Your instructions — For every line that contains the string "agent", pull that line out of the material below.

Task data —

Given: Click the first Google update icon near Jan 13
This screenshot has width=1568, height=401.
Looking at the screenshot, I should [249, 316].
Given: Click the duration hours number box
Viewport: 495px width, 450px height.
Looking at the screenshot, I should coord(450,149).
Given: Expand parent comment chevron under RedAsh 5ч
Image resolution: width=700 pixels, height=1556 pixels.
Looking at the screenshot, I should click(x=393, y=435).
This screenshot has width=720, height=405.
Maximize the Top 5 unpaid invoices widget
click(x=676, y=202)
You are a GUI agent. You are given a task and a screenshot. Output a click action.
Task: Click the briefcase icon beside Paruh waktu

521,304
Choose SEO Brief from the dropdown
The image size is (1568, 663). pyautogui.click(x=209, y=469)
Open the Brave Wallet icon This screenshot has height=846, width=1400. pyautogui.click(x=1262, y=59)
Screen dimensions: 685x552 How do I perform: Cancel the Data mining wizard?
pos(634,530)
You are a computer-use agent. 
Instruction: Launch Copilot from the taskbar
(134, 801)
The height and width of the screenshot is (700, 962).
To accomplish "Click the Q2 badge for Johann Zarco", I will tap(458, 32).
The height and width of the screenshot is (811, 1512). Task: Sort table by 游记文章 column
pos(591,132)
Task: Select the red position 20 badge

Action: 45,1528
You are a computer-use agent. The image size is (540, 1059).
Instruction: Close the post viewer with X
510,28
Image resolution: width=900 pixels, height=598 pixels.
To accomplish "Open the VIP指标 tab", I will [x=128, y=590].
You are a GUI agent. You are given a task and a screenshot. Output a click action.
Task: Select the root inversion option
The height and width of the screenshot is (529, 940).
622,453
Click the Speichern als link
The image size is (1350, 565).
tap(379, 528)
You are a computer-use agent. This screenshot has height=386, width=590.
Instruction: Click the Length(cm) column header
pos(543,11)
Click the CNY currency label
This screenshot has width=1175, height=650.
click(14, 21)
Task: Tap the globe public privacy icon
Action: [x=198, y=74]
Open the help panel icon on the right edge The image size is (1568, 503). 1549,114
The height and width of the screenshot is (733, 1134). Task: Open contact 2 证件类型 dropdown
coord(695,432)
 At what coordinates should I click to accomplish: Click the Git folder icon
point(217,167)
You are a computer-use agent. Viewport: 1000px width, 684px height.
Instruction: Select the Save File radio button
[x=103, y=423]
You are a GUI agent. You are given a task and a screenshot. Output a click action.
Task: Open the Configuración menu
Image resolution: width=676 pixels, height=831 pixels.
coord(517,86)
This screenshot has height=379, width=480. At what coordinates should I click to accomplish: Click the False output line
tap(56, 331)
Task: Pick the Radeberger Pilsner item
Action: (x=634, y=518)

Finished exercise —
You are a GUI agent. You are given a task and a screenshot. Output a click action.
You are a computer-use agent. 
You are a computer-use agent. The image size is (540, 1059).
You are a GUI agent. You are given a task and a screenshot. Output a click action.
You are a computer-use agent. This screenshot has height=386, width=590.
You are a computer-use agent. Viewport: 1000px width, 684px height.
You are a GUI agent. You are given a task and a screenshot. Output a click action.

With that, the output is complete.